Summary — SB 719 (Chapter 70, 2025)

Somerset County — Property Tax — Emergency Services Tax

Purpose

SB 719 authorizes the Somerset County Commissioners to create a dedicated, countywide emergency services property tax to pay all or part of the costs of emergency services in the county, including fire, rescue, and emergency medical services (EMS). The law adds a new local statute (Article 20, Subtitle 4, §7‑401) permitting a separate annual property tax for these services.

Key provisions

  • Authorization: County Commissioners may impose, by local law, an annual emergency services property tax on all property subject to the county property tax.
  • Use: Revenue may be used to pay all or part of the costs of emergency services (fire, rescue, EMS).
  • Collection and enforcement:
    • The tax is collected in the same manner as other county taxes.
    • Unpaid tax becomes a lien on the taxpayer’s property and accrues interest and penalties at the same rates and in the same manner as unpaid county property taxes.
    • Property may be sold under Tax‑Property Article (Title 14, Subtitle 8) to enforce collection.
  • Procedural restriction: The county may not initially impose the tax or subsequently increase it until after a public hearing held at the same time as the county’s annual budget hearing; the county must provide advance public notice of that hearing.
  • Definition: “Emergency services” explicitly includes fire, rescue, and emergency medical services.
  • Effective date: Takes effect June 1, 2025, and applies to taxable years beginning after June 30, 2025.

Fiscal and local impact

  • State fiscal effect: None.
  • Local fiscal effect: Potential increase in Somerset County revenues depending on the rate the county imposes. Somerset projected to collect ~ $21.0 million in county property tax revenue in FY2025. Based on the county’s tax base, each 1‑cent increase on the real property tax rate would generate approximately $170,000; each 1‑cent on the personal property tax would generate about $16,825.
  • Existing Somerset spending (FY2023): ~$1.64 million for fire and ambulance services and ~$1.58 million for 9‑1‑1 communications; municipalities provided nearly $0.5 million in additional fire/rescue funding.
  • County expenditures are not directly changed by the law; revenue impact depends on whether and at what rate commissioners act.

Who is affected

  • Somerset County property owners (real and personal property) — they would pay the new/emergency services tax if the county enacts it.
  • Somerset County government and local fire/rescue/EMS providers — potential additional dedicated funding source.
  • Small businesses: minimal direct effect noted in the fiscal analysis (impacts limited to property tax liability if tax is adopted).
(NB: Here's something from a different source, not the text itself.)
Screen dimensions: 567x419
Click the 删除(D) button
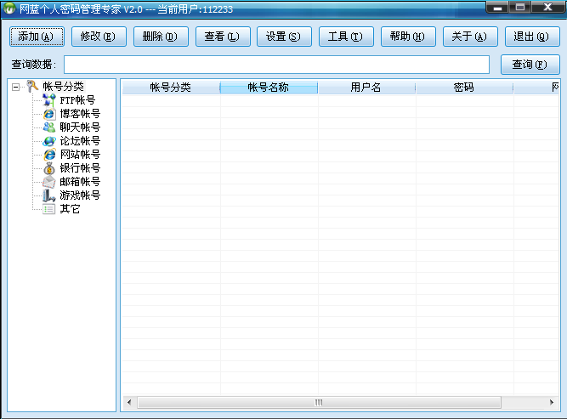(x=160, y=37)
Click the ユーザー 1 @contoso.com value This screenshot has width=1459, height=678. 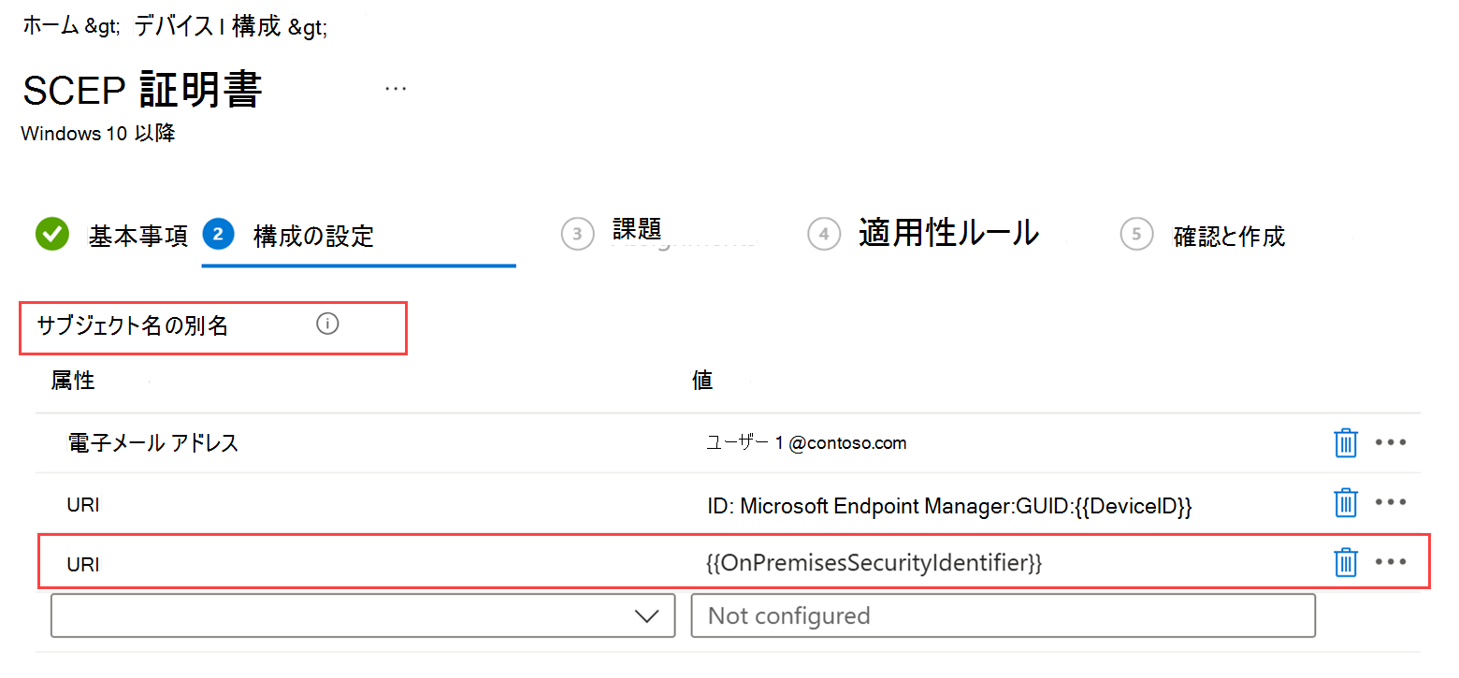806,443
Legislative and implementation timeline

  • Enacted as Chapter 70, approved by Governor (approved April 8, 2025).
  • Effective June 1, 2025; applies to taxable years beginning after June 30, 2025.
  • Before imposing or increasing the tax, the County Commissioners must hold the required public hearing concurrent with the county’s annual budget hearing and give advance notice.

Context

Several other Maryland counties already have statutory authority to impose dedicated property tax rates for fire/rescue/EMS. SB 719 extends that type of local taxing authority specifically to Somerset County.

Compiled from official sources — confirm details with the bill’s official record.